You will be asked to provide your ownCloud account credentials:

1user:
2password:
3password (repeat):
1
Enter the email address of your ownCloud account.
2
Enter the password of your ownCloud account.
3
Repeat the password of your ownCloud account.
create_sibling_webdav.storage(ok): . [owncloud-gwdg-storage: https://owncloud.gwdg.de/remote.php/nonshib-webdav/neuro-data]
[INFO   ] Configure additional publication dependency on "owncloud-gwdg-storage" 
create_sibling_webdav(ok): . [owncloud-gwdg: datalad-annex::?type=webdav&encryption=none&exporttree=yes&url=https%3A//owncloud.gwdg.de/remote.php/nonshib-webdav/neuro-data]

Finally, we can push the dataset to ownCloud:

1datalad push --to owncloud-gwdg
1
Use datalad push to push the dataset contents to ownCloud. For details on datalad push, see the command line reference and this chapter in the DataLad Handbook.

We can now view the files on ownCloud and inspect them through the web browser.

Footnotes

  1. The Turing Way Community (2022), see “Guide on Reproducible Research”

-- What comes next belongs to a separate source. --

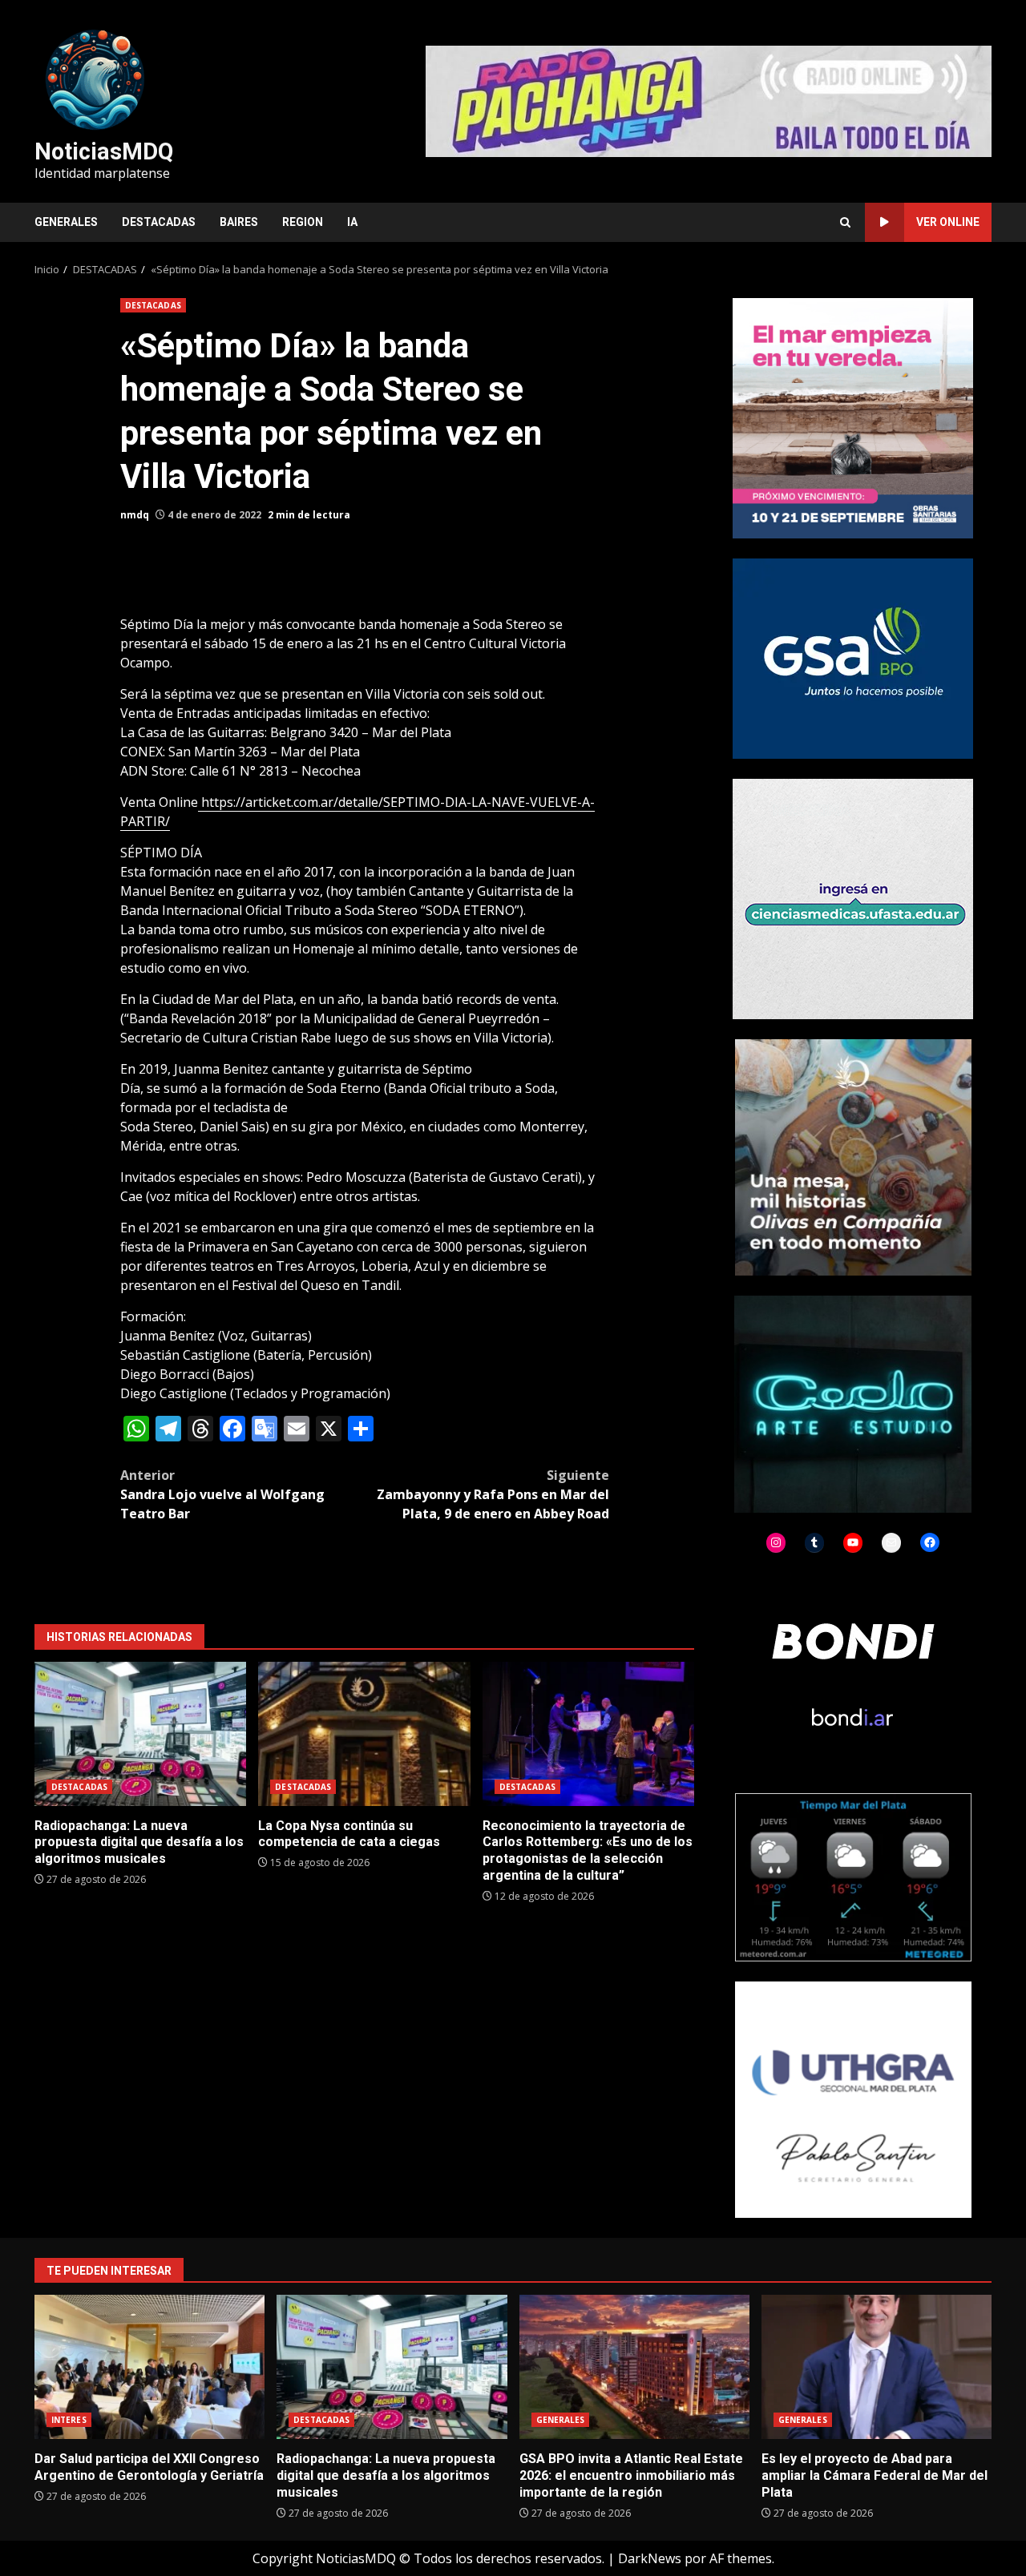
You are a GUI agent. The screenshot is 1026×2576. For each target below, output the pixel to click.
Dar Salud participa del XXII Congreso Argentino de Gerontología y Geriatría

  2. for example, in Psychology: Crüwell et al. (2023); Hardwicke et al. (2021); Obels et al. (2020); Wicherts et al. (2006)

  3. see Baker (2016), Nature

  4. see e.g., Poldrack (2019)

  5. (Source: Wikipedia)

  6. see DataLad dataset of 80TB / 15 million files from the Human Connectome Project (see details)

  7. Dataverse datasets contain digital files (research data, code, …), amended with additional metadata. They typically live inside of dataverse collections.

  8. At least, Title, Description, and Organization are required.